早春という言葉がすきでした。
雪国に生まれ育ったわたしにとって、「春」とは特別な季節。
早春という言の葉の響きは、心を灯すやわらかな光となって、きらきらと輝いていたものです。
思えば早春に咲く花は、不思議なくらい黄色ばかり。
すいせん、マンサク、福寿草… 中でも「あたたかな春」を感じる菜の花。
いまこそ心に鳴らしたいと思う唱歌は、「朧月夜」
菜の花畑に入り日薄れ 見わたす山の端かすみ深し
春風そよふく空を見れば 夕月かかりてにおい淡し
里わの火影も森の色も 田中の小径をたどる人も
かわずの鳴く音(ね)も鐘の音も さながら霞める おぼろ月夜
ふるさとに降り注ぐ、春の日差し。
田畑がひろがり、霞のかかった山の端に夕日がさして、やがてゆっくりと暮れてゆく。
美しい国、日本の風景を再現しているのが唱歌ではないでしょうか。
四季を繊細に感じとれる、日本人ならではの美しい言の葉。
その中に、自然をたたえ、生物を慈しむ心なくば、決して生まれることはなかった言の葉です。

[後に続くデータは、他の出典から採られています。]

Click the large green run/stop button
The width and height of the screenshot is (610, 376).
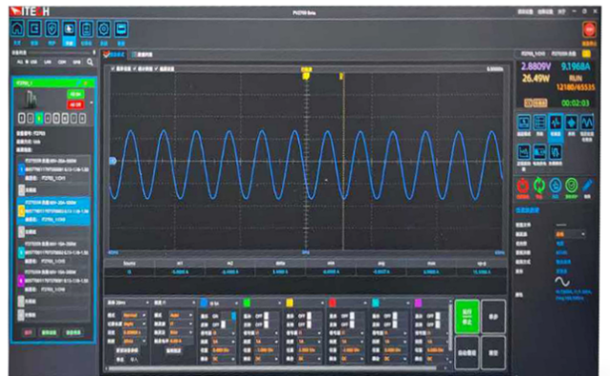pos(467,317)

ひるがえって今、花曇りと呼ばれた空を黄砂やPM2.5や花粉が飛び交い、
早春は、愉しむ季節から警戒する季節と化してしまいました。
人間が長きにわたり自然を犯してきたツケを、わたしたちは重く受け取らなくてはなりません。
少なくとも、次の世代に残したくはないと思うのです。
残してあげるべきは、唱歌の中にあるような風景…美しい日の本の姿。